CT reconstruction of both the attenuation and phase images was performed with a GPU implementation of the Feldkamp-David-Kress algorithm35 for cone-beam reconstruction using the ASTRA toolbox36,37. The reconstructed planes had a pixel area equal to the horizontal dithering step at the sample plane × the vertical period of the beamlets at the sample plane, i.e. 47 × 47 μm2.

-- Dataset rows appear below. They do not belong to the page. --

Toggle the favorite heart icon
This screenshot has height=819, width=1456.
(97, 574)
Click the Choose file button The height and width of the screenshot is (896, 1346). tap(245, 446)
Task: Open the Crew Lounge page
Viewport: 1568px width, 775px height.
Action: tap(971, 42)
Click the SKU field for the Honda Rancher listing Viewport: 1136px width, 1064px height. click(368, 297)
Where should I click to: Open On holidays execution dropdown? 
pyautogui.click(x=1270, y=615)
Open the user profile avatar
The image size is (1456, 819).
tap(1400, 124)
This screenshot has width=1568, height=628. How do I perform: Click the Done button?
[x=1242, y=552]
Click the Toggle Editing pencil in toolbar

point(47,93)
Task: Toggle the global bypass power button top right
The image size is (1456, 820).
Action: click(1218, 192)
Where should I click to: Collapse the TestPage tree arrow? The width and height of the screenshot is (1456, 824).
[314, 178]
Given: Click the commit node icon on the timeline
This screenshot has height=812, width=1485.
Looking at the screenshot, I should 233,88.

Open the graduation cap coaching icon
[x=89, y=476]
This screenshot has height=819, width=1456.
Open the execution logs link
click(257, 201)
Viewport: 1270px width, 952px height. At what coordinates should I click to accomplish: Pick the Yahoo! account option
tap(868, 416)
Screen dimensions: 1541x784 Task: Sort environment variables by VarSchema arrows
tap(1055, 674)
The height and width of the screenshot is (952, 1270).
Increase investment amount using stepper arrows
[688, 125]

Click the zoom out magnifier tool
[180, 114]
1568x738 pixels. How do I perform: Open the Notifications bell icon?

The reconstructed axial, sagittal, and coronal planes of the granules phantom were used to estimate the spatial resolution of the system. Spatial resolution estimates were obtained by fitting error functions to the edges of granules along the x, y, and z directions, computing their derivatives to obtain line spread functions (LSF), and extracting their resulting full width at half maxima (FWHM). Five consecutive edges were fitted for each direction and the mean and SD values calculated. It should be noted that, even though the edges of the granules were not strictly sharp, profiles were extracted from CT slices at their centre, and these can be considered to have negligible curvature when considering their overall size (approximately 3.5 mm diameter) compared to the thickness (47 μm) of the reconstructed CT slices.

The reconstructed attenuation and phase axial planes of the granules phantom was also used to quantify the CNR for each contrast channel. Attenuation and phase profiles were extracted from a selected region within the rat heart; the signal and the background regions were identified. CNR was then calculated as follows

$$CNR= \frac{{I}_{signal}-{I}_{background}}{{\sigma }_{background}}$$
(10)

where I denotes the mean and σ the SD of each region.